**Text block**
>>
COMMENT: Stating the obvious, Robert F. Kennedy’s kids RFK jr. and Rory have stated that believe that President Kennedy was not assassinated by a lone nut.
We’ve produced much programming and posting over the years on the assassinations of JFK [1], RFK [2] and Martin Luther King [3]. All of these killings are connected and, together, comprise the systematic elimination of viable progressive leadership in this country.
(The Freikorps in Germany [4] and the Patriotic Societies in Japan [5] paved the way for the rise of fascism in those countries through a similar program of organized killing.)
We’ve not seen any statements by Kennedy family members about the assassination of Robert Kennedy [6]. That case is heading back into court [7]. The investigation of Robert Kennedy’s assassination [8] yields evidentiary tributaries leading in the direction of his brother’s killing, Dr. King’s assassination and the shooting of George Wallace [9]. (Had Wallace run as an independent candidate he might have threatened Nixon’s “Southern Strategy.”)
EXCERPT: Robert F. Kennedy Jr. is convinced that a lone gunman wasn’t solely responsible for the assassination of his uncle, President John F. Kennedy, and said his father believed the Warren Commission report was a “shoddy piece of craftsmanship.”
<<
**Supplied records**
>>
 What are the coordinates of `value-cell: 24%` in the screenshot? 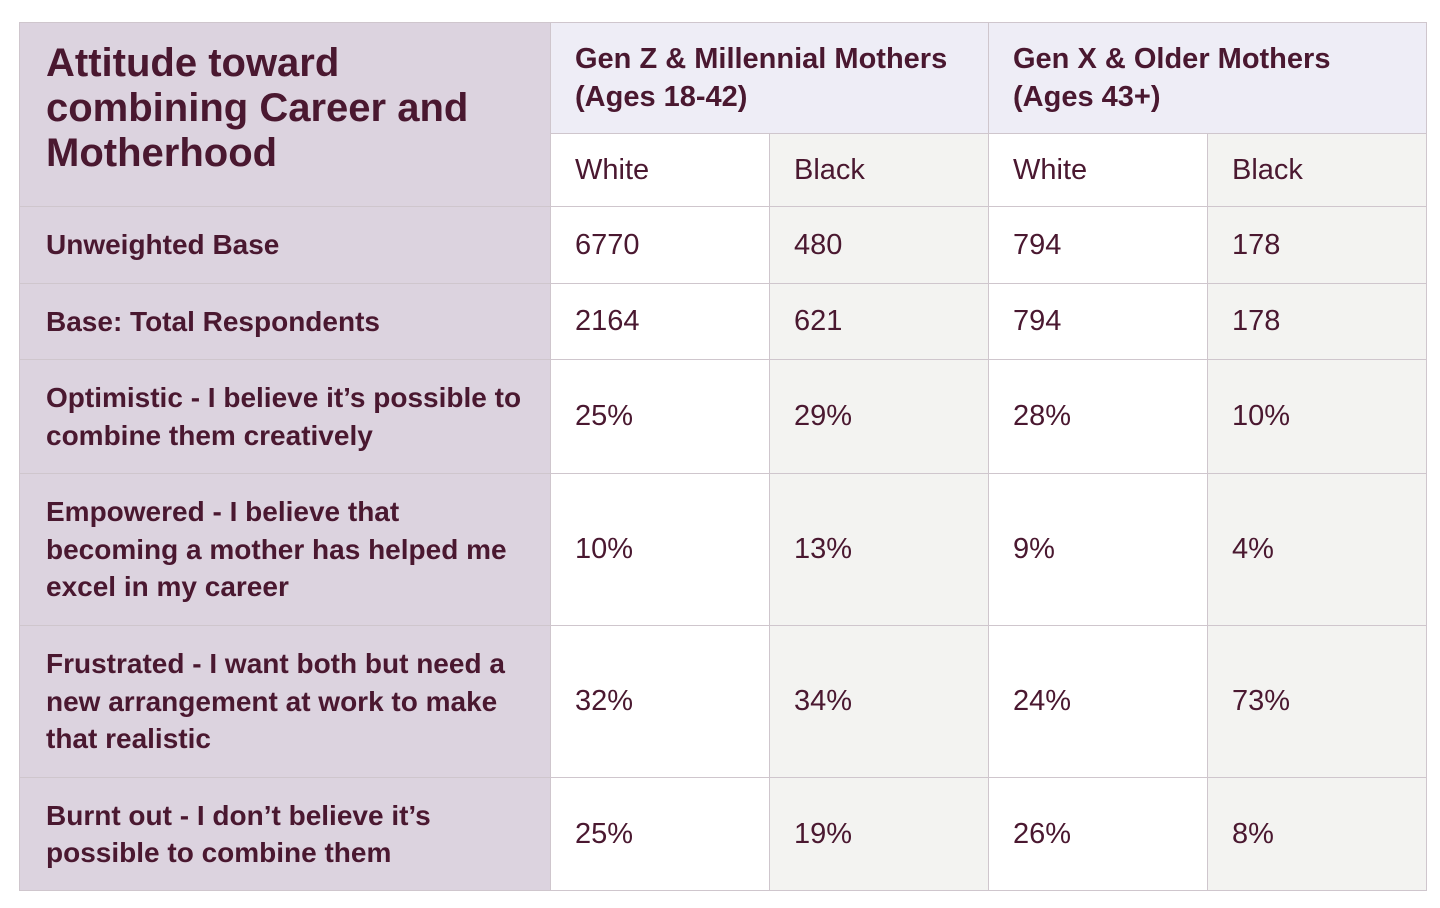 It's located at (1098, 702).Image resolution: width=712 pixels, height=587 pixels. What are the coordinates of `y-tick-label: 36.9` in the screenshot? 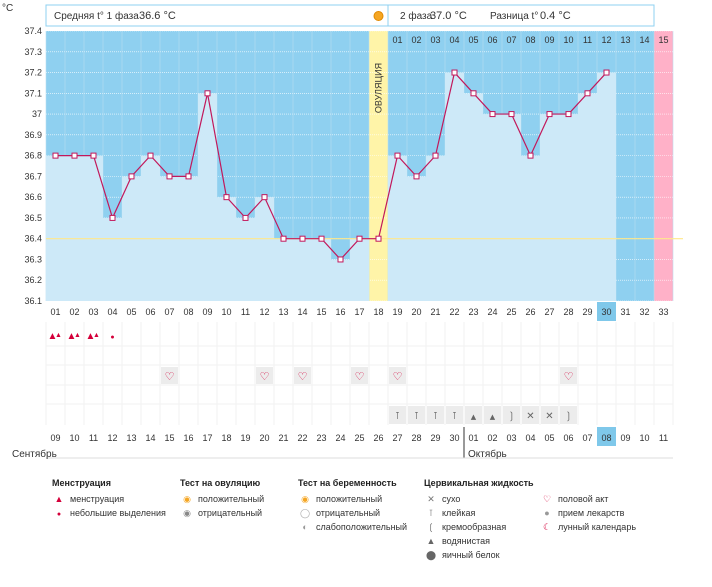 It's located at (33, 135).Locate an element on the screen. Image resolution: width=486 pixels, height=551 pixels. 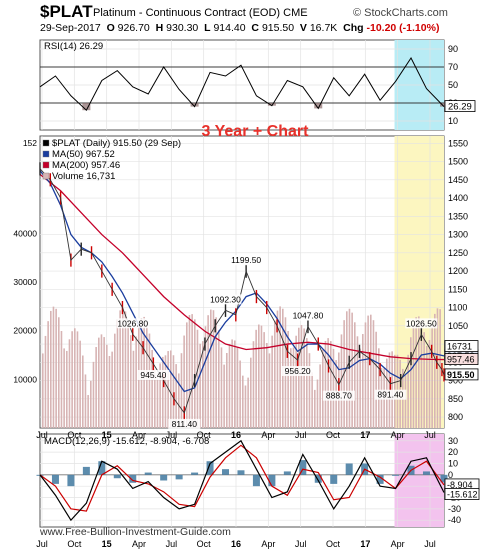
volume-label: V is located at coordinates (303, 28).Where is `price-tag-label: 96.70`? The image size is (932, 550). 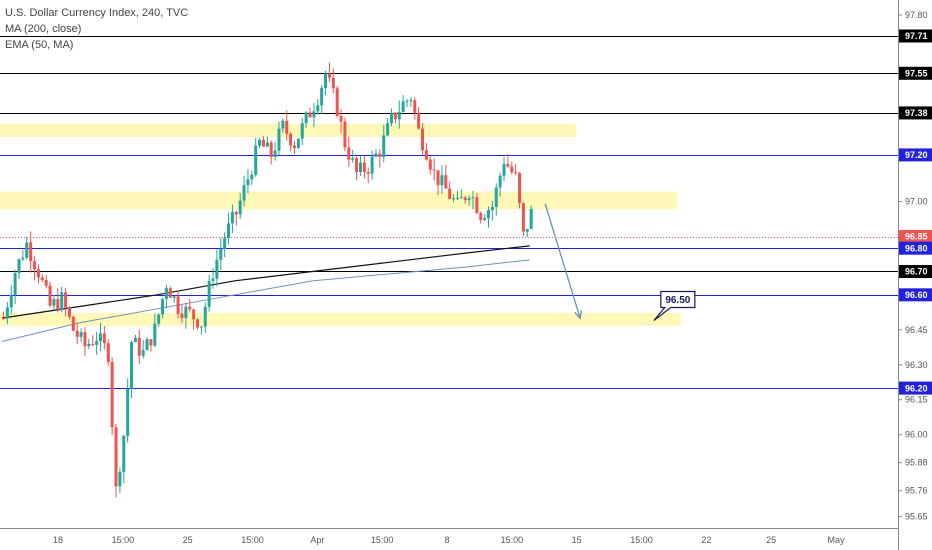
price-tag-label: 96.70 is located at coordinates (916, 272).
<<
>>
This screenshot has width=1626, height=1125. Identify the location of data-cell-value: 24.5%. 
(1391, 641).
<<
**Exercise description**
Answer these questions from the text on the Kennedy assassinations:
(a) Which two groups does it say paved the way for fascism in Germany and Japan?
(b) How did Robert F. Kennedy Jr. say his father described the Warren Commission report?
(c) Besides the killings of the president and Dr. King, whose shooting does it say the investigation of Robert Kennedy's assassination points toward?

**Written answer**
(a) The Freikorps in Germany and the Patriotic Societies in Japan.
(b) As a "shoddy piece of craftsmanship."
(c) George Wallace's.